A high HAS-BLED score doesn’t automatically mean you should skip blood thinners. Instead, it flags that your bleeding risk factors need to be managed more carefully. Clinicians weigh both scores together, looking at the balance between preventing a potentially devastating stroke and avoiding a serious bleed. In most cases where both scores are elevated, the stroke prevention benefit still wins out, but the decision becomes more nuanced and personalized.

Who the Score Applies To

The CHA2DS2-VASc score was designed specifically for people with nonvalvular atrial fibrillation, meaning atrial fibrillation that isn’t caused by a mechanical heart valve or significant mitral valve disease. People with valvular heart disease are typically excluded from studies that validate the score, and they usually need anticoagulation regardless of their point total.
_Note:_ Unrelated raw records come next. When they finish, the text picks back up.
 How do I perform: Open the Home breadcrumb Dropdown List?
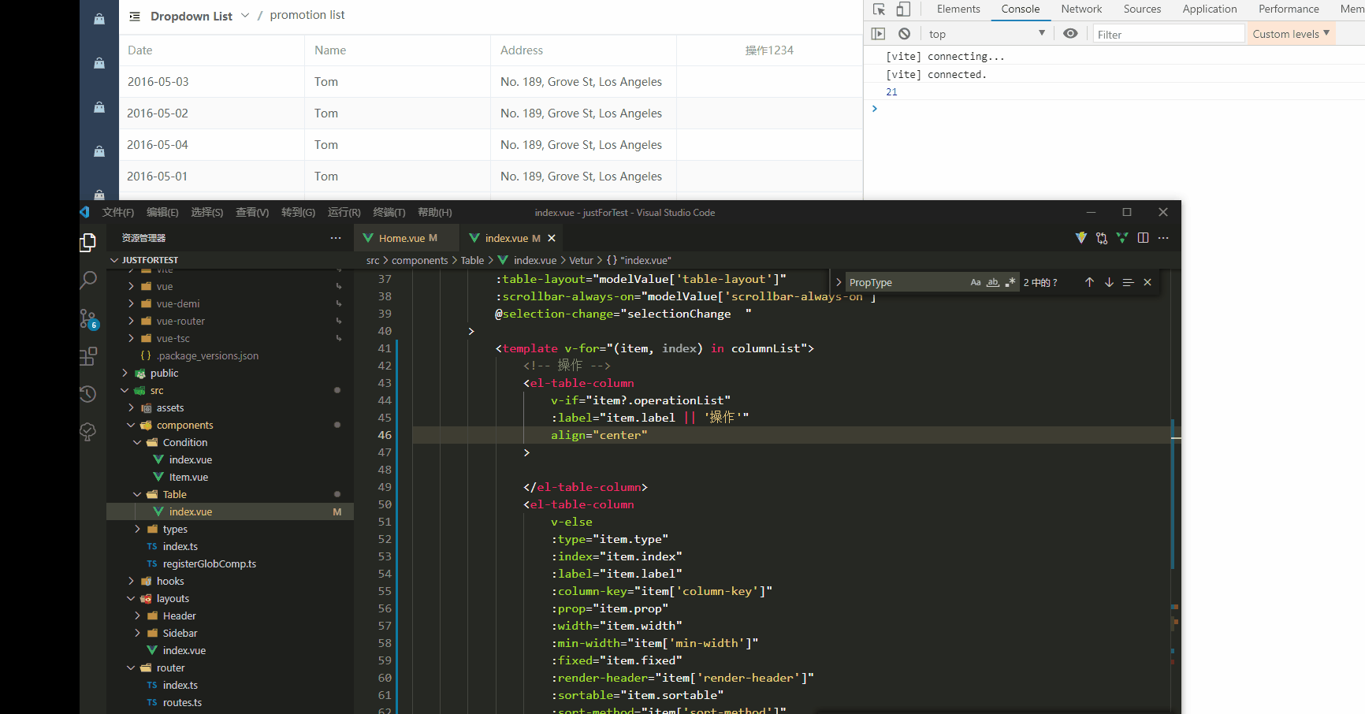[192, 15]
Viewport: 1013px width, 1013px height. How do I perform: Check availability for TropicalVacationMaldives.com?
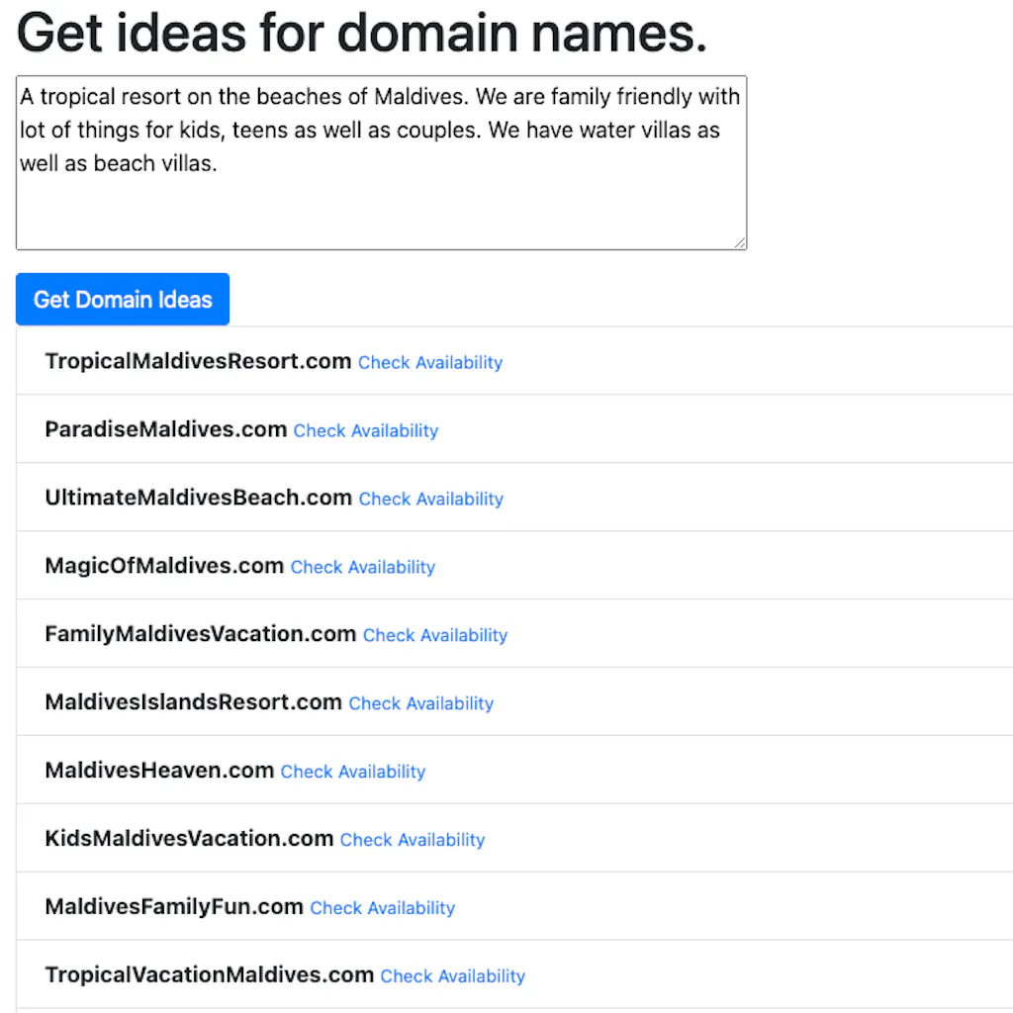(x=452, y=976)
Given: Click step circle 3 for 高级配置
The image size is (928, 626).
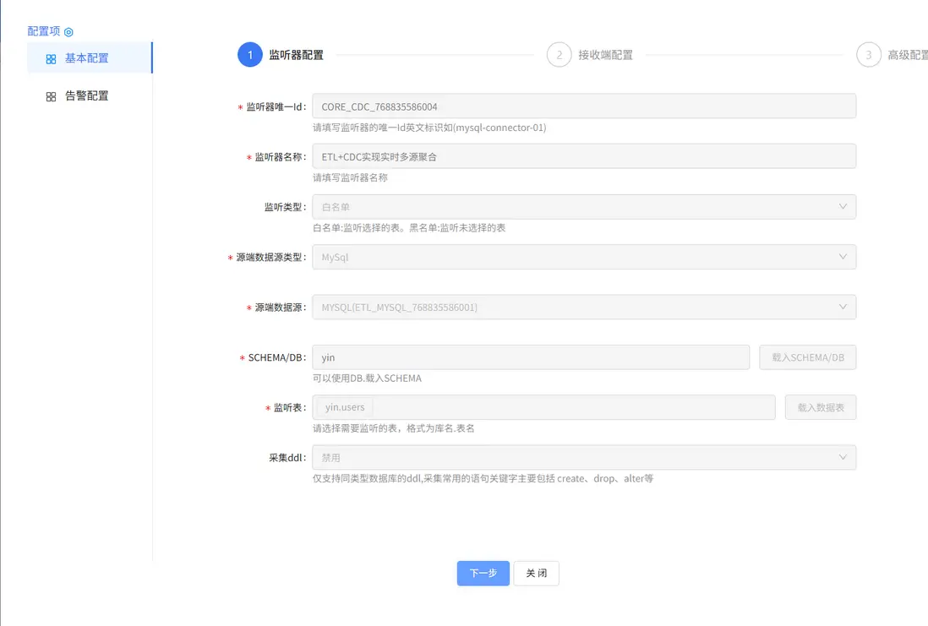Looking at the screenshot, I should (869, 55).
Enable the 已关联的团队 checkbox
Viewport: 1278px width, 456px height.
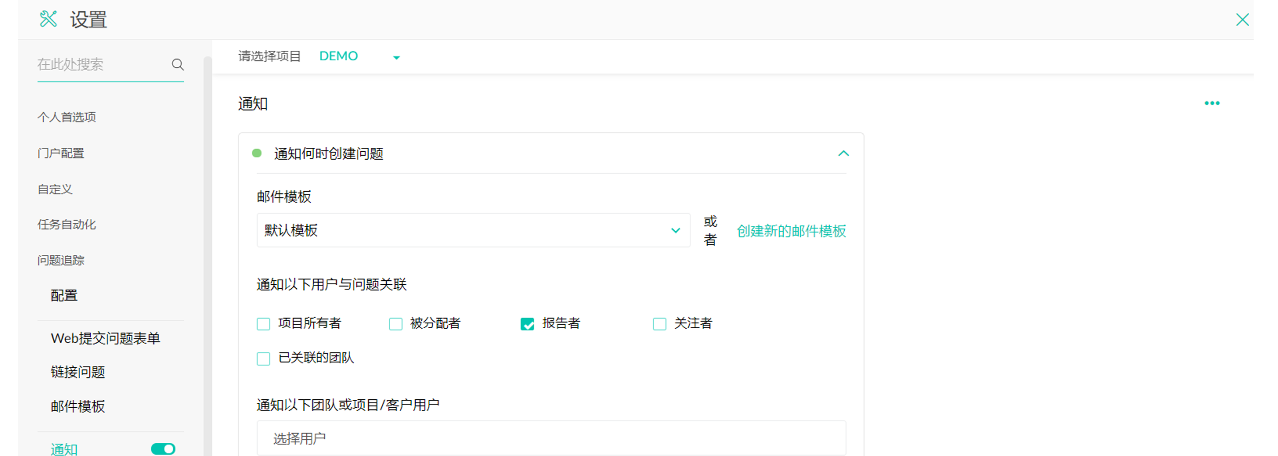click(263, 358)
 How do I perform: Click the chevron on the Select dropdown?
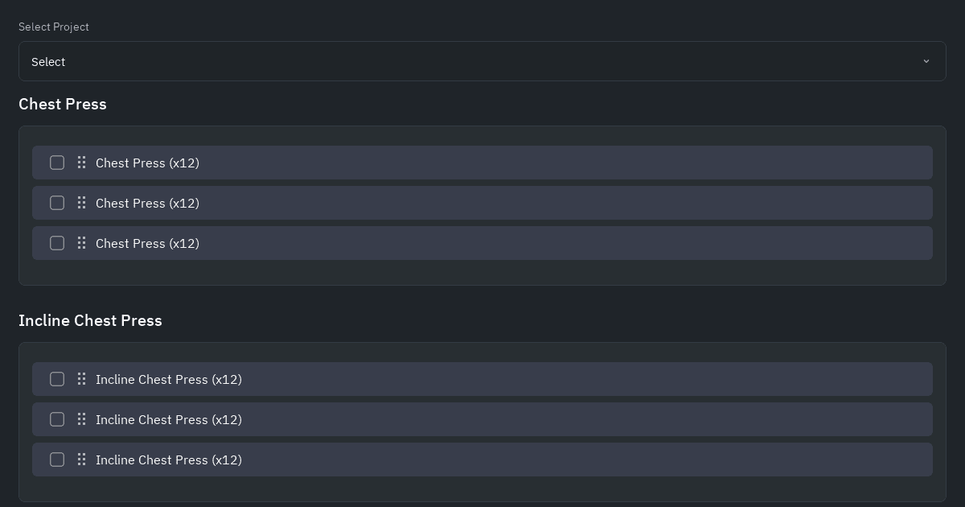point(926,61)
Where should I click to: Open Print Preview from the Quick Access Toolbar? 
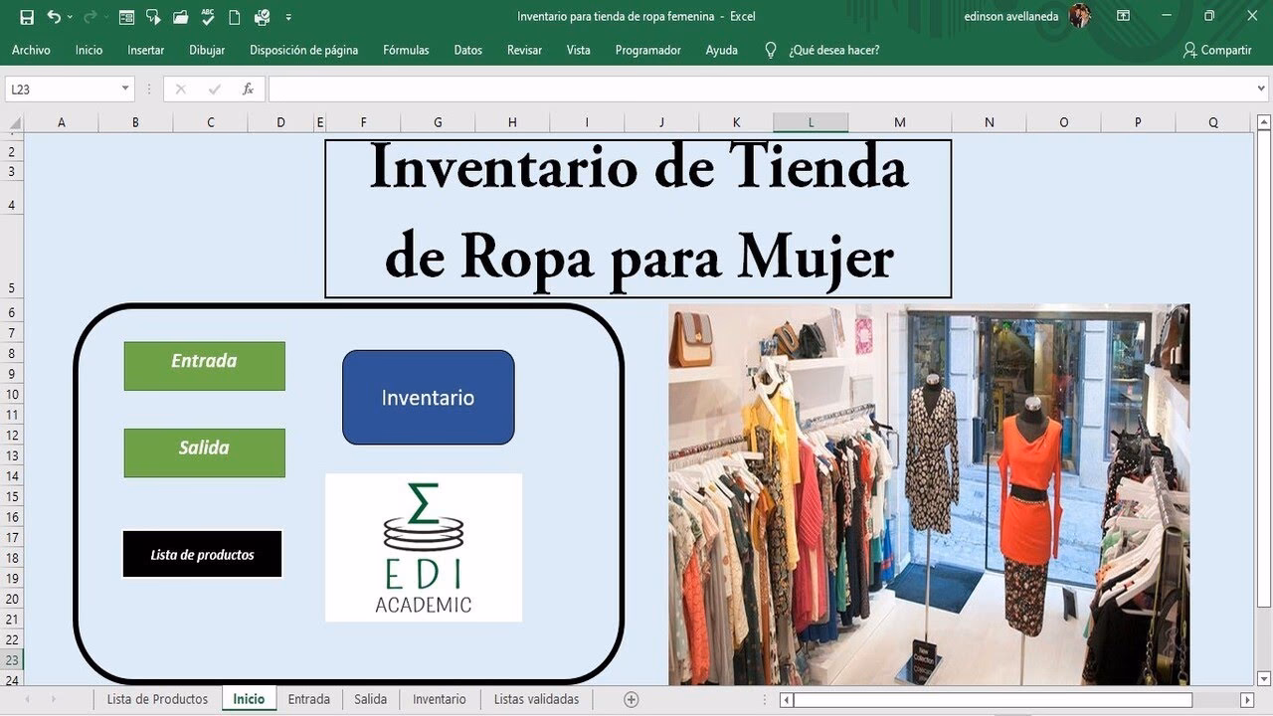[262, 16]
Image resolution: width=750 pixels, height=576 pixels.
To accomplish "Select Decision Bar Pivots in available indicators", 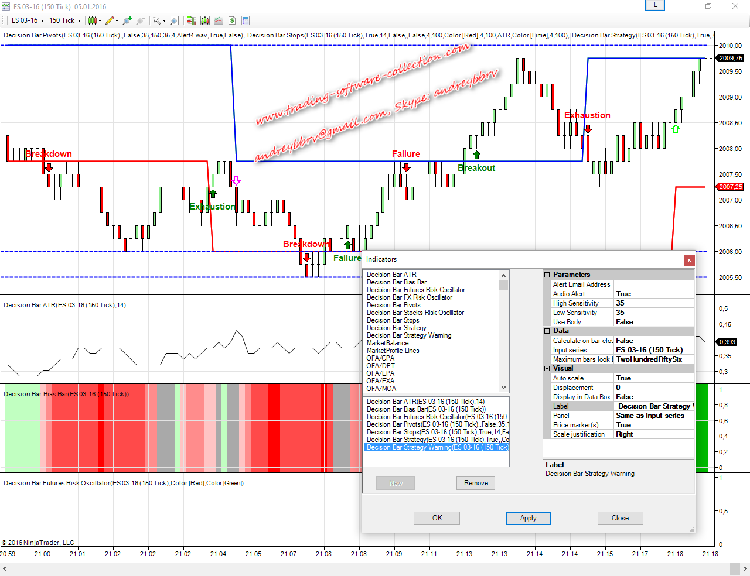I will tap(394, 305).
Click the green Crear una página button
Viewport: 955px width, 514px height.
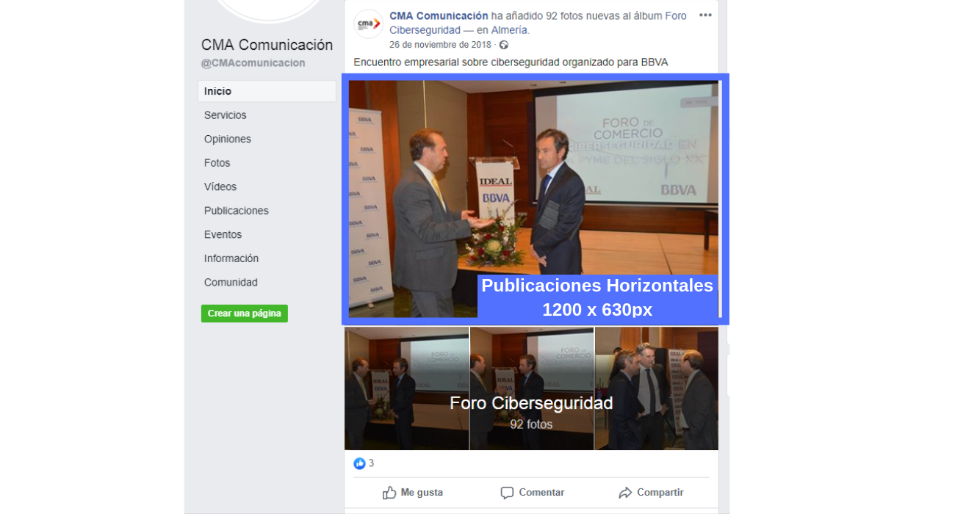pyautogui.click(x=245, y=314)
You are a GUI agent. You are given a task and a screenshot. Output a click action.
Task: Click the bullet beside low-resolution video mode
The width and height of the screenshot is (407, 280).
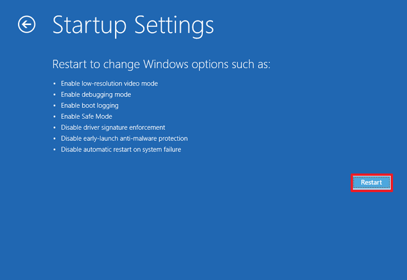coord(55,84)
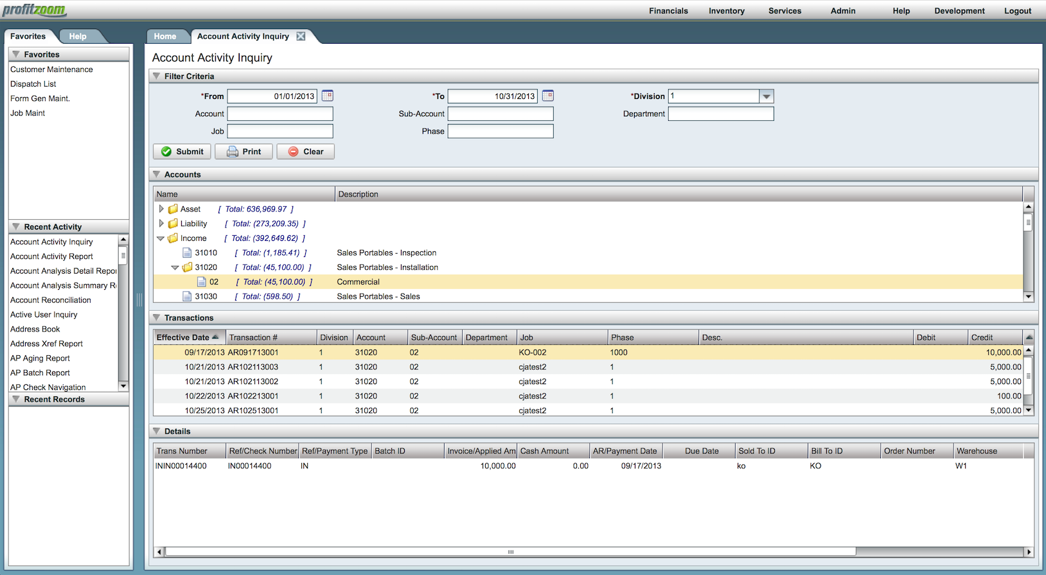
Task: Sort by Effective Date column arrow
Action: pyautogui.click(x=215, y=337)
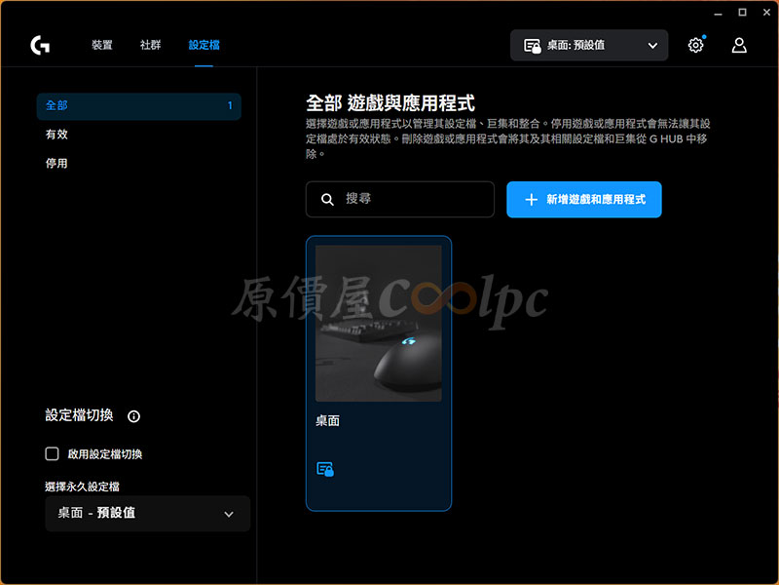Select the 全部 filter in sidebar
The width and height of the screenshot is (779, 585).
[138, 105]
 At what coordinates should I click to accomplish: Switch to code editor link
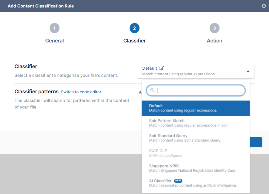coord(81,92)
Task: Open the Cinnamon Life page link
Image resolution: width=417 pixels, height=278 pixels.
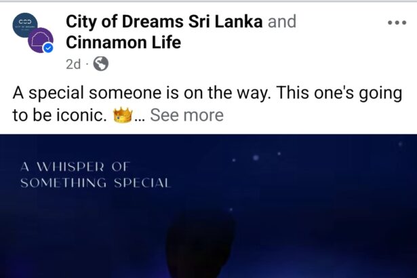Action: click(123, 43)
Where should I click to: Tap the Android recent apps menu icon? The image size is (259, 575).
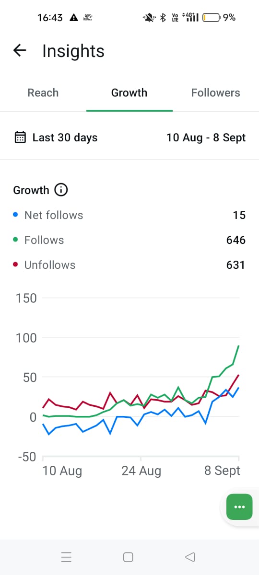[67, 557]
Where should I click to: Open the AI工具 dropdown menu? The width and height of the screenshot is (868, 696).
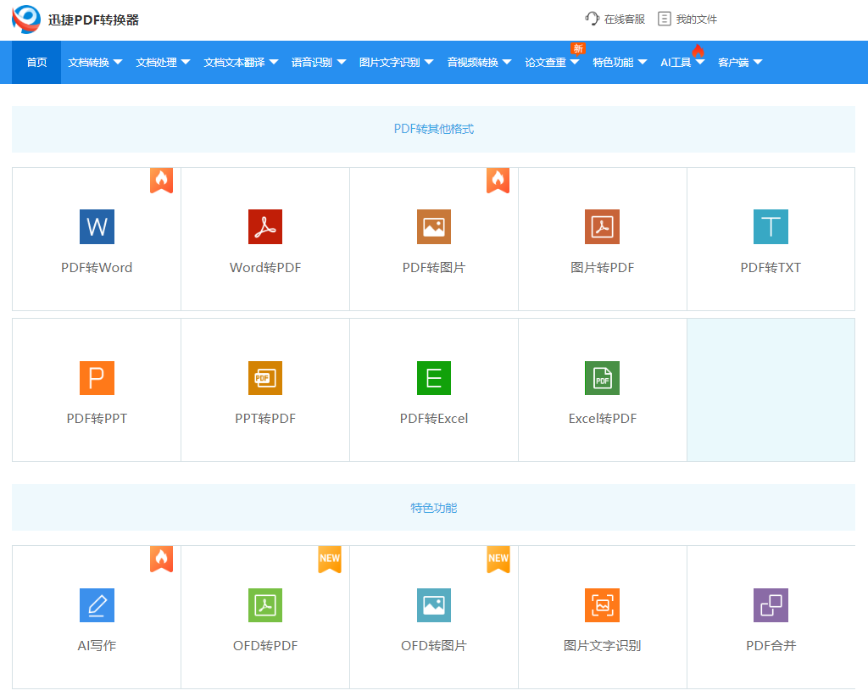click(682, 63)
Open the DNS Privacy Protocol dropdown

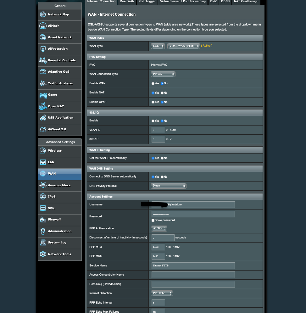pyautogui.click(x=169, y=186)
The score is a moderately accurate predictor of stroke. Validation studies show it performs in the moderate range statistically, meaning it’s useful for sorting people into risk categories but isn’t a perfect crystal ball. It works best as a starting point for conversation, not as a final verdict. Your doctor may factor in additional details about your health that the score doesn’t capture, like how well your atrial fibrillation is controlled or whether you have other conditions that affect clotting.